> [Written instruction] Reproduce the forum thread from "I hear ya but" to "year old plumber.", renaming "Plumbing Zone" to "Trade Hub" wherever it appears.

This is for licensed plumbers, if your not a plumber then you need to move on. Sorry but this is what this site is about.


----------



## anysewer (Jul 27, 2009)

*splash*



ROCKSTARPLUMBER said:


> :laughing:


Nice splash! good work... 
do you also do graphic designing?


----------



## anysewer (Jul 27, 2009)

*site membership*



Ron The Plumber said:


> This is for licensed plumbers, if your not a plumber then you need to move on. Sorry but this is what this site is about.


I hear ya but

"3. TERMS OF MEMBERSHIP & USAGE RESTRICTIONS

Site Membership

a) Membership is available to any person over the age of 13 who registers and accurately provides all the required information, provides a legitimate electronic mail address and obtains a unique Plumbing Zone member name and password. Membership is non-transferable. The use of web-based email accounts may be denied due to abuse."

and I am sure there is not a single 13 year old plumber.


----------



## Ron (Jun 12, 2008)

I guess you failed to read the registration requirments when you signed up, let me refreash your memory. Sewer Cleaning is far from a plumber, when you get your plumbing license you will be welcomed on here.

So please move on. Thanks for your interest in our site.


----------



## ROCKSTARPLUMBER (Dec 14, 2008)

You are not a plumber dude. You are a cheap skate hack, that is ruining this business for the rest of us, that actually give a damn more about this trade then how to make a quick buck with a machine and some cables. 
Theres a video of you on here some where, ill post when i find it.

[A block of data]
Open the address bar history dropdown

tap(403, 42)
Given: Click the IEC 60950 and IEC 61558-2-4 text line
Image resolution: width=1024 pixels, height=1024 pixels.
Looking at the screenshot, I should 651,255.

> [Result]
I hear ya but

"3. TERMS OF MEMBERSHIP & USAGE RESTRICTIONS

Site Membership

a) Membership is available to any person over the age of 13 who registers and accurately provides all the required information, provides a legitimate electronic mail address and obtains a unique Trade Hub member name and password. Membership is non-transferable. The use of web-based email accounts may be denied due to abuse."

and I am sure there is not a single 13 year old plumber.